You’re eligible to apply for an Offer in Compromise if you:
- Filed all required tax returns and made all required estimated payments
- Aren’t in an open bankruptcy proceeding
- Have a valid extension for a current year return (if applying for the current year)
- Are an employer and made tax deposits for the current and past 2 quarters before you apply
If You Apply and Are Not Eligible
If you apply for an Offer in Compromise and we can’t process your offer, we’ll:
- Return your application and offer application fee
- Apply any offer payment you included to your balance due
Submit Your Application
Find forms to submit an application and step-by-step instructions in Form 656-B, Offer in Compromise BookletPDF.
Complete an application package:
- Form 433-A (OIC) (individuals) or 433-B (OIC) (businesses) and all required documentation as specified on the forms
- Form 656(s) – you must submit individual and business tax debt (Corporation/ LLC/ Partnership) on separate Forms 656
- $205 application fee (non-refundable)
- Initial payment (non-refundable) for each Form 656.
Select a Payment Option
Your initial payment varies based on your offer and the payment option you choose:
- Lump Sum Cash: Submit an initial payment of 20% of the total offer amount with your application. If we accept your offer, you’ll receive written confirmation. You must pay any remaining balance due on the offer in five or fewer payments.
- Periodic Payment: Submit your initial payment with your application. Continue to pay the remaining balance in monthly installments while the IRS considers your offer. If IRS accepts your offer, continue to pay monthly until it is paid in full.
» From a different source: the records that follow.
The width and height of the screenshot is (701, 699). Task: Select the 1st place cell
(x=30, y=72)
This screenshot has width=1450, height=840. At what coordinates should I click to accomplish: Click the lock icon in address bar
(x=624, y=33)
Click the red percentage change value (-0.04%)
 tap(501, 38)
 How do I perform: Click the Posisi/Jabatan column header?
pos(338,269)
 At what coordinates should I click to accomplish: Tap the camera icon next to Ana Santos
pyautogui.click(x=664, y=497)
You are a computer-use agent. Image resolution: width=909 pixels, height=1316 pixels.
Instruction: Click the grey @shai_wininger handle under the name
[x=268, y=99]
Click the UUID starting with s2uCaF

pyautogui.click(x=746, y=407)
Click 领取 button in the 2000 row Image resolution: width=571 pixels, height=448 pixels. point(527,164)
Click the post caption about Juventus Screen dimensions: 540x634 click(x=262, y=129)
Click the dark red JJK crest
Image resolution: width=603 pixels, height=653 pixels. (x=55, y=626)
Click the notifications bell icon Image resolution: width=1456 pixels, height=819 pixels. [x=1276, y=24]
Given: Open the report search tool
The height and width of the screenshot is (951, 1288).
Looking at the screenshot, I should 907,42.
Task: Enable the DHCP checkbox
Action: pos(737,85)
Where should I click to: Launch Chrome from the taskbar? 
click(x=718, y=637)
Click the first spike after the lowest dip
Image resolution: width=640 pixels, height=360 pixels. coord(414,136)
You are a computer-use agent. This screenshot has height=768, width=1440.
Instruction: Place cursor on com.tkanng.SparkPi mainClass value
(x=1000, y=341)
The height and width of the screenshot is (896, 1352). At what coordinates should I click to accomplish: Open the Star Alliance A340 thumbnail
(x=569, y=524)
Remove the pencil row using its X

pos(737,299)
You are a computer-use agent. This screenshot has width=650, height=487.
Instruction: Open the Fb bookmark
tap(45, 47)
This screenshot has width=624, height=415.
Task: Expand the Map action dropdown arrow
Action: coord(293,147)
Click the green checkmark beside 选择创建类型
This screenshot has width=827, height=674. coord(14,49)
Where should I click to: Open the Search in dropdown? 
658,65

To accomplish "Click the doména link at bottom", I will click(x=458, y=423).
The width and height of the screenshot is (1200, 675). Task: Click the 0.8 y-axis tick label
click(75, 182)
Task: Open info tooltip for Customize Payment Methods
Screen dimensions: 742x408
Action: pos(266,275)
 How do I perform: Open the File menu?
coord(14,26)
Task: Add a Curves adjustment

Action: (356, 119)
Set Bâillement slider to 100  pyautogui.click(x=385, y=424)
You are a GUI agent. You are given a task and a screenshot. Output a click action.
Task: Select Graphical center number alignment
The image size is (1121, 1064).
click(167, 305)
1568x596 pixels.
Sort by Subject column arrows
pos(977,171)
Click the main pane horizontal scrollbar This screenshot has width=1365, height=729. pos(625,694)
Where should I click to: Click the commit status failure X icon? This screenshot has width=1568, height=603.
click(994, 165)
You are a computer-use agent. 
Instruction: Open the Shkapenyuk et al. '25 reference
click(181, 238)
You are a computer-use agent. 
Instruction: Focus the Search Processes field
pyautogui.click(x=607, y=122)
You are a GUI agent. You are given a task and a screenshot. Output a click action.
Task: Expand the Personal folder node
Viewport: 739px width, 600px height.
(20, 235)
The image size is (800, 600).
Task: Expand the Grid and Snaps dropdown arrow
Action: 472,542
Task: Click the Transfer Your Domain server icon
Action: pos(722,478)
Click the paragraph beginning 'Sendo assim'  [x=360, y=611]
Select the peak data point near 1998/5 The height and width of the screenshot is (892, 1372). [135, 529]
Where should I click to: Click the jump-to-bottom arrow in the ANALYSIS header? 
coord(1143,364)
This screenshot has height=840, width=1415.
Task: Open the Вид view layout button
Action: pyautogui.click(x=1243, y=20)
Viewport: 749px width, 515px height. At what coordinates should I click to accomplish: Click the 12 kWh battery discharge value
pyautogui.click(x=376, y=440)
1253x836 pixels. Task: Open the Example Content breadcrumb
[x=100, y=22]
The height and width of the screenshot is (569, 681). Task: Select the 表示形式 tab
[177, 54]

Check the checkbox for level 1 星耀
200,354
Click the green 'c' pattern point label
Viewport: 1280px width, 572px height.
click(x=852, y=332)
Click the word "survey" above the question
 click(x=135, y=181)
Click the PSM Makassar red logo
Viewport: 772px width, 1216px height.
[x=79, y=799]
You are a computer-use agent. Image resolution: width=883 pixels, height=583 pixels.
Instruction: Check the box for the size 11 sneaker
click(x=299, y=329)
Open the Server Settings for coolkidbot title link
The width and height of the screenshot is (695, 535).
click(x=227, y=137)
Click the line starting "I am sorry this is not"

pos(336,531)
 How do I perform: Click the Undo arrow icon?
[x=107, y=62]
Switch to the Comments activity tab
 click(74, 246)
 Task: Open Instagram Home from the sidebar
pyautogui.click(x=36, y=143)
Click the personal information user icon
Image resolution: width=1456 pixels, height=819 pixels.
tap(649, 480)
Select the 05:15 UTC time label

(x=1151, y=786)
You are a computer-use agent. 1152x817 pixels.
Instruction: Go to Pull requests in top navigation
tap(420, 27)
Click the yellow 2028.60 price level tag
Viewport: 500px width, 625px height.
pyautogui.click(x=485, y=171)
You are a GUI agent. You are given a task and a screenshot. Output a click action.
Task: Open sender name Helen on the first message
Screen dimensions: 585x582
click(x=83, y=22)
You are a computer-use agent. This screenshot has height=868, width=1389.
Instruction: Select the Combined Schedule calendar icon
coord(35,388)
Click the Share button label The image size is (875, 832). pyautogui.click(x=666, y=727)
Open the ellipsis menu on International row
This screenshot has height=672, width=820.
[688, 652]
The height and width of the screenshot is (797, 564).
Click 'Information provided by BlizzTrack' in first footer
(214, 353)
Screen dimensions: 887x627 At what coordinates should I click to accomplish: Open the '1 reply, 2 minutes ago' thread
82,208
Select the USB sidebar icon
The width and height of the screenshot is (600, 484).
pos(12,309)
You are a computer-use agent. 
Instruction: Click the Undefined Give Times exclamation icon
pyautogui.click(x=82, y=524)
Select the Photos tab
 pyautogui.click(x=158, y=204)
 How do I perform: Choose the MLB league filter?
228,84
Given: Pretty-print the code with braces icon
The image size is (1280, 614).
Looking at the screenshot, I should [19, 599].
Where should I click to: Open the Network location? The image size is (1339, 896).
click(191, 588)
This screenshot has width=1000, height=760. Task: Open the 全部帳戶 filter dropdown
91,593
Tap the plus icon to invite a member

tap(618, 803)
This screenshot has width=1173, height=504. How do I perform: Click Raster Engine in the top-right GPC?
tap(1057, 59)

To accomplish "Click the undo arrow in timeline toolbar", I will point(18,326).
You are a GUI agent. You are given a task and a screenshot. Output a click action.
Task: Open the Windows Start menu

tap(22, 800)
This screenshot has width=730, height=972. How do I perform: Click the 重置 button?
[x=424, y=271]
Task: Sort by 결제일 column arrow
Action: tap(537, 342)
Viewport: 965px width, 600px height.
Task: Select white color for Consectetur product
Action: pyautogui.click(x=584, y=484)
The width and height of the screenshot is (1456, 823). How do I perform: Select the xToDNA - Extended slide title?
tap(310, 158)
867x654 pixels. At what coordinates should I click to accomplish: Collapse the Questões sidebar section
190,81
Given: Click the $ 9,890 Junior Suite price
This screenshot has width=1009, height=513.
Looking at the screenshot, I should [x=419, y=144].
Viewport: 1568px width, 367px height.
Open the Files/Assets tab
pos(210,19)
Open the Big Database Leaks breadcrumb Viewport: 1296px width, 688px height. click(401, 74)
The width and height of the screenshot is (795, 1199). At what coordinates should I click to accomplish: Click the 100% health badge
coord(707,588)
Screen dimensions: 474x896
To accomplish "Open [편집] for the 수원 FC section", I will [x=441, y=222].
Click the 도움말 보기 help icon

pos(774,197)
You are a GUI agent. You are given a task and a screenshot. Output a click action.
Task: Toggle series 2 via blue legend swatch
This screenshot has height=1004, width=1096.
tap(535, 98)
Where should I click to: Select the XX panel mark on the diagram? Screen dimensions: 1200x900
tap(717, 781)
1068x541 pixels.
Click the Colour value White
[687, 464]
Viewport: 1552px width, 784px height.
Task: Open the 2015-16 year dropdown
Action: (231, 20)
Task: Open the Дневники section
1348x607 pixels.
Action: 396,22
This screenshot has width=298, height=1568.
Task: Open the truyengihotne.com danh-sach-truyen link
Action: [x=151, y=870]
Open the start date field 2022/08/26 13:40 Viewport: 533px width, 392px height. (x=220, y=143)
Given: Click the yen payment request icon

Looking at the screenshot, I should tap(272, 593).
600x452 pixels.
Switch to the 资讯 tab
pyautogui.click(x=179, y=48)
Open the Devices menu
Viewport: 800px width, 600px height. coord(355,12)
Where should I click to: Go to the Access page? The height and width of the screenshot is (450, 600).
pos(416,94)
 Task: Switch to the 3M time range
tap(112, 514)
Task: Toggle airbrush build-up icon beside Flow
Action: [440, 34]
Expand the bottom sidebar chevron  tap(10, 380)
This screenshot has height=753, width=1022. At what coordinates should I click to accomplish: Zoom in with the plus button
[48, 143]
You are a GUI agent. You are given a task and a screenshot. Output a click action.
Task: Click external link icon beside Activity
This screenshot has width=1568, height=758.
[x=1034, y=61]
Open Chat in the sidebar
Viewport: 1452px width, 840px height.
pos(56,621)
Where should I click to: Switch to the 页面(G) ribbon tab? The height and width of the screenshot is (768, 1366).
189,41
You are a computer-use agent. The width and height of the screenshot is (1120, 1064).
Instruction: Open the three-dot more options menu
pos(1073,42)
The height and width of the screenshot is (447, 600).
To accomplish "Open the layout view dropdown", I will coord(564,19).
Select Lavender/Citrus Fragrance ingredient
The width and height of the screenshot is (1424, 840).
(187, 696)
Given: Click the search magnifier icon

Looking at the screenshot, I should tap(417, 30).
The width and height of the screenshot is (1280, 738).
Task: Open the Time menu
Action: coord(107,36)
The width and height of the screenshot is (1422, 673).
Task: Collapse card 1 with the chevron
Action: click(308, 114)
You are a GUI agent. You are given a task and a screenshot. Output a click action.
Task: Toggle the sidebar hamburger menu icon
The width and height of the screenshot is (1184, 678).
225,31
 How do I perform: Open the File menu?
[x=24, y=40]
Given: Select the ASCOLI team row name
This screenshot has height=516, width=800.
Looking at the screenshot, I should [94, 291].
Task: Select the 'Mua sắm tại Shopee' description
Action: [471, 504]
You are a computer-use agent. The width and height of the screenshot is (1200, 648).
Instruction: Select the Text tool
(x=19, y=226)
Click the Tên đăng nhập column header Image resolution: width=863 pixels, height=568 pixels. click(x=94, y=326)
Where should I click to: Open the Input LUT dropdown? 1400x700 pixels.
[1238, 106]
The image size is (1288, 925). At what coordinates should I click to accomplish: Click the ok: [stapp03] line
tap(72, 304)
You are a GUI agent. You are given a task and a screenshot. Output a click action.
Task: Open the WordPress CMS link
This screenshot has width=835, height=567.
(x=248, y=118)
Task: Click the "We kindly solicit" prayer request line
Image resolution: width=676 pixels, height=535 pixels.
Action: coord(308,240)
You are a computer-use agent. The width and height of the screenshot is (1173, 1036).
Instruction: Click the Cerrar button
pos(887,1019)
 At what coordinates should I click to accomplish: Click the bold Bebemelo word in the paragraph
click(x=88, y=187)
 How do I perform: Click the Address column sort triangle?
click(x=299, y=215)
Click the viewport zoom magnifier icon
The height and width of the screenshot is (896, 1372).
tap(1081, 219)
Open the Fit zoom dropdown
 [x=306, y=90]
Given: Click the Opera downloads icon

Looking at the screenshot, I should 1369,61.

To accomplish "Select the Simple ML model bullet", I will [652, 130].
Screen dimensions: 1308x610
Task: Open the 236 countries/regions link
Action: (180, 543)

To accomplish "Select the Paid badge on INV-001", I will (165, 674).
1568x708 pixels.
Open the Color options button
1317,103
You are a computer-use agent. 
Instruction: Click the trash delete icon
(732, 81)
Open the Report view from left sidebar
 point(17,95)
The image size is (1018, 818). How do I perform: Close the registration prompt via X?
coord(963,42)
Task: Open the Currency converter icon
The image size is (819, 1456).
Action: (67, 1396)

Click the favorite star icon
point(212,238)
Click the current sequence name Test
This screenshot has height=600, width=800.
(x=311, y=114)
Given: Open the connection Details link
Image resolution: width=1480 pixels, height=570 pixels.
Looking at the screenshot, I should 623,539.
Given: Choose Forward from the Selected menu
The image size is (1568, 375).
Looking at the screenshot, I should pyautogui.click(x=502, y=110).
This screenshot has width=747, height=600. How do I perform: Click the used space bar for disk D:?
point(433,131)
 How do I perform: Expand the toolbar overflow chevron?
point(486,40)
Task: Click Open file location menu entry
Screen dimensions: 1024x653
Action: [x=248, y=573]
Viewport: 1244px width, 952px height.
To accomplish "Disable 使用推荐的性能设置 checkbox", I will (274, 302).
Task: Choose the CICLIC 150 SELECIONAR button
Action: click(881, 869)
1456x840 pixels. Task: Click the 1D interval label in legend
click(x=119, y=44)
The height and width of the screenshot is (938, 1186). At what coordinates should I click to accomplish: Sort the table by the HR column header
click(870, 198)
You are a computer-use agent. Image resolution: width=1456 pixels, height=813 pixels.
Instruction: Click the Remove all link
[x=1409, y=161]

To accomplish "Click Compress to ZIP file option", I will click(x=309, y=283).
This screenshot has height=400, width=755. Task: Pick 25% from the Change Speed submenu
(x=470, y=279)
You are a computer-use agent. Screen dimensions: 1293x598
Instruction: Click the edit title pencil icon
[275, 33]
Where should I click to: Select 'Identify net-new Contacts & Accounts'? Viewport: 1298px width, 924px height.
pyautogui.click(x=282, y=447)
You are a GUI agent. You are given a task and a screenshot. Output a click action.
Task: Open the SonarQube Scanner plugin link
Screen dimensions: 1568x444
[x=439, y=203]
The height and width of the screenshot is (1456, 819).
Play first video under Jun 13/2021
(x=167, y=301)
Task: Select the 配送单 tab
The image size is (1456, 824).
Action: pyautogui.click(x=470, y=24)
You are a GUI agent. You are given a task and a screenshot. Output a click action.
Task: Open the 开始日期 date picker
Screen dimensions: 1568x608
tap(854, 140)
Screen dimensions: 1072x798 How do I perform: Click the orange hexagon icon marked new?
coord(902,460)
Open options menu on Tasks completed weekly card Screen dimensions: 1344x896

If You Meet the Low Income Certification Guidelines
You don’t have to:
- Send the application fee or the initial payment
- Make monthly installments while we review your offer.
For details, see Form 656-B, Offer in Compromise BookletPDF.
Understand the Process
While IRS evaluates your offer:
- Your non-refundable payments and fees are applied to the tax liability (you may designate payments to a specific tax year and tax debt)
- IRS may file a Notice of Federal Tax Lien
- IRS suspends other collection activities
- Your legal assessment and collection period is extended
- You make all required payments per your offer
- You don’t have to make payments on an existing installment agreement
- Your offer is automatically accepted if the IRS doesn’t make a determination within two years of the IRS receipt date (This does not include any Appeal period.)
If Your Offer Is Accepted
- You must meet all the Offer Terms listed in Section 7 of Form 656, including filing all required tax returns and making all payments
- IRS doesn’t release federal tax liens until your offer terms are satisfied
- Certain offer information is available for public review by requesting a copy of a public inspection file.
If Your Offer Is Rejected
- You may appeal a rejection within 30 days using Request for Appeal of Offer in Compromise, Form 13711PDF.
- The IRS Independent Office of Appeals offers additional assistance on appealing your rejected offer.